The US and its NATO allies are now firmly ranged against Russia in relation to Ukraine, and, concurrently, the US-China bilateral tension remains intractable — for now. For India, two strands impact its military security. The first is the reliability of Moscow as the primary supplier of conventional military inventory for the Indian armed forces, even while navigating the paradox that Russia has been a valuable and irreplaceable partner in enhancing Delhi’s strategic capabilities — viz underwater nuclear propulsion, joint missile production et al.
India’s security challenges emanating from an assertive and belligerent Beijing were on display in the 2020 Galwan ‘scuffle’ to the more recent Arunachal Pradesh transgression by PLA troops. This pattern is likely to simmer for the near future in the absence of a sustained political effort to arrive at a modus vivendi in a six-decade-old conflict over contested territoriality.
The regional grid is posing its distinctive security challenges. The genesis of this goes back to the Soviet invasion of Afghanistan and the concomitant rise of Islamic religious militancy and terrorism. The nurturing of Taliban ideology in the Pakistan-Afghanistan tribal belt in the 1990s, and the subsequent emergence of Taliban factions in Afghanistan (currently in power in Kabul) and the Pakistani variant (TTP) has acquired disturbing malignancy for Rawalpindi — the GHQ of the Pakistan army.
Over the last few months, the TTP has scaled up its attacks on the Pakistani army and Islamabad was subjected to a terrorist attack — the first since 2014. The TTP enjoys a degree of tacit support from the Taliban-led regime in Kabul and the New Year began with a very bitter exchange of words between Pakistan and Afghanistan. Threats by Pakistan that it would bomb TTP hideouts in Afghanistan were angrily rejected by the Taliban and a January 2 tweet sums up the state of the Pak-Afghan estrangement. Taliban spokesman Ahmad Yasir tweeted in response to the Pakistan threat: ‘This is Afghanistan, the graveyard of empires. Never think of a military attack on us, or else you may end up with the embarrassing repeat of the (post-1971 Bangladesh War) agreement with India.’

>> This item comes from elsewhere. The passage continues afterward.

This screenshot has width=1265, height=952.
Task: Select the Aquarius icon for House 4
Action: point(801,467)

The irony for the Pakistan ISI is having to deal with an entity it created — the proverbial case of a beneficiary ‘biting the hand that feeds’ — and there is a sense of déjà vu about the TTP becoming the kind of domestic threat that it became in 2008. This was the phase whose most bloody manifestation was the 2014 terror attack on Army Public School in Peshawar.

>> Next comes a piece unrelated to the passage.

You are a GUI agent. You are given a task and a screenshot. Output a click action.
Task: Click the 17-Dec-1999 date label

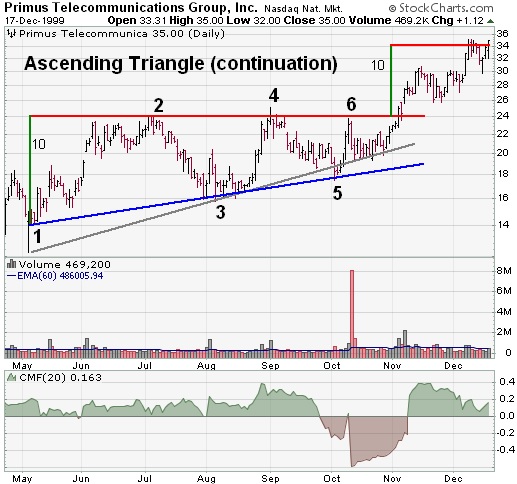coord(35,21)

In that period, the then US Secretary of State, Hillary Clinton, warned Pakistan (December 2011) that ‘you can’t keep snakes in your backyard and expect them only to bite your neighbours. Eventually those snakes are going to turn on whoever has them in the backyard.’

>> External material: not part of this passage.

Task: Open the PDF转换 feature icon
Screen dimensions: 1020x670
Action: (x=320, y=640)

For Delhi, the possibility that these terrorist ‘snakes’ will be encouraged to target Indian assets remains a perennial security challenge and the recent uptick in violence in Jammu and Kashmir is illustrative of what lies ahead. The close cooperation between China and Pakistan and the contradictory, yet close, US-Pakistan relationship apropos of Afghanistan and terrorism will pose a complex challenge for Delhi — even as it prioritises the stewardship of the G20 in 2023.
The challenges to India’s national security are likely to become more virulent in 2023, but the higher defence management responses do not appear to have the kind of clarity and urgency that they merit — if the deliberations in Parliament are any indication. Earnest rhetoric is no substitute for substantive and sustained investment in enhancing composite military capability and professional political acumen.